É interessante perceber o que causa a falta de motivação. Essa ausência


de energia vital em nosso comportamento nos torna apáticos.
Desmotivados deixamos de acreditar em nosso potencial, interrompemos
o investimento da energia para a ação, não temos mais direção ou
propósito. Nos tornamos invisíveis e pouco interessantes.

Por outro lado, não é preciso muito esforço para ver a motivação
manifesta no comportamento de outras pessoas. Basta que estejam
executando alguma tarefa e, se estiverem motivados, será possível ver o
grau de engajamento, a disposição física, a persistência, a concentração
de esforços. A motivação é também contagiosa: eis que motivamos mais
quando estamos motivados.

Quando estamos motivados, nosso comportamento é direcionado e


energizado, não é preciso muito esforço para a consecução de nossos
objetivos porque nos “fundimos” àquilo que está sendo realizado. Assim,
somos mais realizadores – tornamos real nossa intenção – quando
estamos motivados.
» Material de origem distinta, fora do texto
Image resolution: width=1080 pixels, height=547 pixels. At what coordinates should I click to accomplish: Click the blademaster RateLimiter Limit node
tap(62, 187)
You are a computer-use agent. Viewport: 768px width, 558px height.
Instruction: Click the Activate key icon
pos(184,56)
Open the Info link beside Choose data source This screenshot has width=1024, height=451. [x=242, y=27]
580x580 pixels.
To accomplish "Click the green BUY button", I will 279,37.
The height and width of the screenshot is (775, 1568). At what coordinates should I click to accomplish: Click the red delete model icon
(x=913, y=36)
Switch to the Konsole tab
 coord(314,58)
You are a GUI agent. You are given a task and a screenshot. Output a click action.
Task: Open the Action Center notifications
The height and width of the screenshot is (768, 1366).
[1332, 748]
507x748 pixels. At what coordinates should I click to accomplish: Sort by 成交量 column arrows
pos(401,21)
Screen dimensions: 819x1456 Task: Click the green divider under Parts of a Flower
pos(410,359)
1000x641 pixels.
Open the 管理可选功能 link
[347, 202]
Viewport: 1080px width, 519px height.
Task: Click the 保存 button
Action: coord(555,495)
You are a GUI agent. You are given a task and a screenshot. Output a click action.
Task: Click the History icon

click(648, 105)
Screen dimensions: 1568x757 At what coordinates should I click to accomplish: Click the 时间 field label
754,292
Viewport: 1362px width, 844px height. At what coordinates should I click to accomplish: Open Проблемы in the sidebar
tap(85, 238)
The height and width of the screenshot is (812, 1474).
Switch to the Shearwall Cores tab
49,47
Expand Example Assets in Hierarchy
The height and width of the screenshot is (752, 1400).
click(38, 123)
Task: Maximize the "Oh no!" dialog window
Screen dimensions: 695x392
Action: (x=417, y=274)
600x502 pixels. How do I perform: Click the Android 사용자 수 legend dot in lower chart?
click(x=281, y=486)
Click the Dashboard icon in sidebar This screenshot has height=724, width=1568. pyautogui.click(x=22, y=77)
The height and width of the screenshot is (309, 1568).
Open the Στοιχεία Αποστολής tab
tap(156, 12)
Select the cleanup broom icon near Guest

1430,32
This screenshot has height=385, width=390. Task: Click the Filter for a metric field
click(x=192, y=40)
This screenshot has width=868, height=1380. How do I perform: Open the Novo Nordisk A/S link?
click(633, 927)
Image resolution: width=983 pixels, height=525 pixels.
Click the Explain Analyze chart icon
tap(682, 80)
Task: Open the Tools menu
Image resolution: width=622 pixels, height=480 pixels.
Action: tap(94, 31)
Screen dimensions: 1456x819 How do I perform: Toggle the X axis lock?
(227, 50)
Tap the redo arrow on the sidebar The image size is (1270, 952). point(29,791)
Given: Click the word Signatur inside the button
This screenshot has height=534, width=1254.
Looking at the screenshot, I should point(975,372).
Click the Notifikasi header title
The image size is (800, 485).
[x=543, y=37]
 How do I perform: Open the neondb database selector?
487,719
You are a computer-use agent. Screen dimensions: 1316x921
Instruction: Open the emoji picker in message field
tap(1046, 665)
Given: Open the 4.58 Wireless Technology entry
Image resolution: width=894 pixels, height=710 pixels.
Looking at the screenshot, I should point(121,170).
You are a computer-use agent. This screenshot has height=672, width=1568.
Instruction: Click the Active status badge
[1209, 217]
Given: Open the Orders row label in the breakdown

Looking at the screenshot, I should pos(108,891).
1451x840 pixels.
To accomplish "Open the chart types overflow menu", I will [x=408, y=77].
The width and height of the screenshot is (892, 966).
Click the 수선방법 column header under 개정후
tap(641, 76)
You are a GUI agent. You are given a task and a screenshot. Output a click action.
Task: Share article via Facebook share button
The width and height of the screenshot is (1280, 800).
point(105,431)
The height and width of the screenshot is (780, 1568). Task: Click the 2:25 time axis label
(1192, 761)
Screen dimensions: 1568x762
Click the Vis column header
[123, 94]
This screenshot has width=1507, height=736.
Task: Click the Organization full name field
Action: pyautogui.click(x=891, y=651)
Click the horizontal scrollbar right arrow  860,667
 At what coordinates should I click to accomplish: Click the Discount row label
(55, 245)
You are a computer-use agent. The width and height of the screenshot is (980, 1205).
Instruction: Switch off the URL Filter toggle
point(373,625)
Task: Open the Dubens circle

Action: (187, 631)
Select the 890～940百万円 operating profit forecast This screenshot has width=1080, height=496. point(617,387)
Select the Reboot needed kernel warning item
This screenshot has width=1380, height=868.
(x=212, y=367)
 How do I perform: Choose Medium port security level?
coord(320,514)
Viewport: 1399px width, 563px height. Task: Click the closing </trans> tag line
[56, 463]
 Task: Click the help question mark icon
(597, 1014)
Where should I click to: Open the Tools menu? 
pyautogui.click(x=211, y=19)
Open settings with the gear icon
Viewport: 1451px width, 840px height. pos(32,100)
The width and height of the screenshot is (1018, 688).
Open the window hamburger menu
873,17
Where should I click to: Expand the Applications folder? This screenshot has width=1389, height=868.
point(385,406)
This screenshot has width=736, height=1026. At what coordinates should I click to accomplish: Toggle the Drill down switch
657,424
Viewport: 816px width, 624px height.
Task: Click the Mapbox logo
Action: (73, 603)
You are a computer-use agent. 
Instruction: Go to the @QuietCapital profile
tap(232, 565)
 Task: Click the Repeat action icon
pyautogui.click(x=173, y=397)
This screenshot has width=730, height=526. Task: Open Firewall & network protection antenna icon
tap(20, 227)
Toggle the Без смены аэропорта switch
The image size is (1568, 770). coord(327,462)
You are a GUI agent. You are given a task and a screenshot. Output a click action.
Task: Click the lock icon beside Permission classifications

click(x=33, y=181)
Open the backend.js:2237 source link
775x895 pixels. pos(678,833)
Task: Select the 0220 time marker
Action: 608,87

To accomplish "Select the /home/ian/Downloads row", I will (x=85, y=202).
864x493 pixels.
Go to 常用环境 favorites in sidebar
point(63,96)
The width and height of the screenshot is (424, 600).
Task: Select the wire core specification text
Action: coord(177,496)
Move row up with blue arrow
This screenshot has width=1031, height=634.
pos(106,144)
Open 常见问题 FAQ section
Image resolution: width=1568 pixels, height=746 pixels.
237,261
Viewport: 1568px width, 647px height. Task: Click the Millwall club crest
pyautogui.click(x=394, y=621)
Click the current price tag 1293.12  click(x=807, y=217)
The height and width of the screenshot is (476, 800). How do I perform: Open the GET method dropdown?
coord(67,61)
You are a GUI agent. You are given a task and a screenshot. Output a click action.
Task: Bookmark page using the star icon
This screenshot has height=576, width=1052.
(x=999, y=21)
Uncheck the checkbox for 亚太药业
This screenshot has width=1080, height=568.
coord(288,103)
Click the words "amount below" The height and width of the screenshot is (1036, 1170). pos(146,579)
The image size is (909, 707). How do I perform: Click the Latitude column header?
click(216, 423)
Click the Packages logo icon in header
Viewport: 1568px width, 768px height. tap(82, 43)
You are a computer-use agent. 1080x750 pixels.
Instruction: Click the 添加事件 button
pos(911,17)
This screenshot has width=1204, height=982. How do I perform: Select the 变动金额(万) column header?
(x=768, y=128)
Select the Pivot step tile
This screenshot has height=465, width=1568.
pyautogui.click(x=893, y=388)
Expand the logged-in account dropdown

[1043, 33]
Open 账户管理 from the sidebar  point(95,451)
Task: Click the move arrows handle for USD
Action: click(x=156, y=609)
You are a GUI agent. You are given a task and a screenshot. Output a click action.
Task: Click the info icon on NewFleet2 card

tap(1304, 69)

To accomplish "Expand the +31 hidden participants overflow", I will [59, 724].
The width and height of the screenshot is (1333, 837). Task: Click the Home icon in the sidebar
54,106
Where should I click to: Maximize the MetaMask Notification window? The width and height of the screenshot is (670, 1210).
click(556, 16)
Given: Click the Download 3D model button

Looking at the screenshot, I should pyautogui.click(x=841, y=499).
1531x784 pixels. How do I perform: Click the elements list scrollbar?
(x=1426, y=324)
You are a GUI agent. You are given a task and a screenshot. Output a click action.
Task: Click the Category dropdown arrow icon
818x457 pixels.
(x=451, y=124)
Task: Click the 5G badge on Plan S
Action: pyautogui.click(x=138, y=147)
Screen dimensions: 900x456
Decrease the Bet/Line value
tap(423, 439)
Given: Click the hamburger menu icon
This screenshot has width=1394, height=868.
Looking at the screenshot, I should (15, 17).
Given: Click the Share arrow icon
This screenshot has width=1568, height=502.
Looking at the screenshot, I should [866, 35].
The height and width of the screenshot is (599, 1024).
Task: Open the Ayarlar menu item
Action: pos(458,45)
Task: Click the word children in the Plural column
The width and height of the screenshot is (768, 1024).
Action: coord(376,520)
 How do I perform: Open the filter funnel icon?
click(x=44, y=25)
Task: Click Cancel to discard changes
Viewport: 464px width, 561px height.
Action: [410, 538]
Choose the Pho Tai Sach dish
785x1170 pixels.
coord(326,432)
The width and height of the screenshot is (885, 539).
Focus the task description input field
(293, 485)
Como então podemos ampliar nossa motivação? O
que fazer para fornecer energia e motivo à nossa ação?

De acordo com Goleman (2019), a motivação é parte inerente ao processo


de autogestão das emoções. A pessoa motivada é aquela ativada por suas
conquistas e algumas características de seu comportamento são a paixão
pelo trabalho e novos desafios, disposição incansável para melhorar e
otimismo diante do fracasso.

Eis aqui então algumas características de pessoas que têm o


comportamento motivado:
● Elas estão sempre buscando melhorar seu desempenho e gostam de
saber como estão se saindo.
● Elas são otimistas, procurando sempre ver o lado bom das coisas e
não esmorecendo quando algo dá errado.
● Elas são abertas e curiosas, gostam de descobrir novas formas de
fazer as coisas.
● Elas persistem, não esperando resultados imediatos de suas ações.

Uma das formas mais simples de nos motivarmos é buscarmos reproduzir


o comportamento motivado. Isso porque a própria ação mobiliza nossos
esforços e coloca em marcha o movimento da motivação.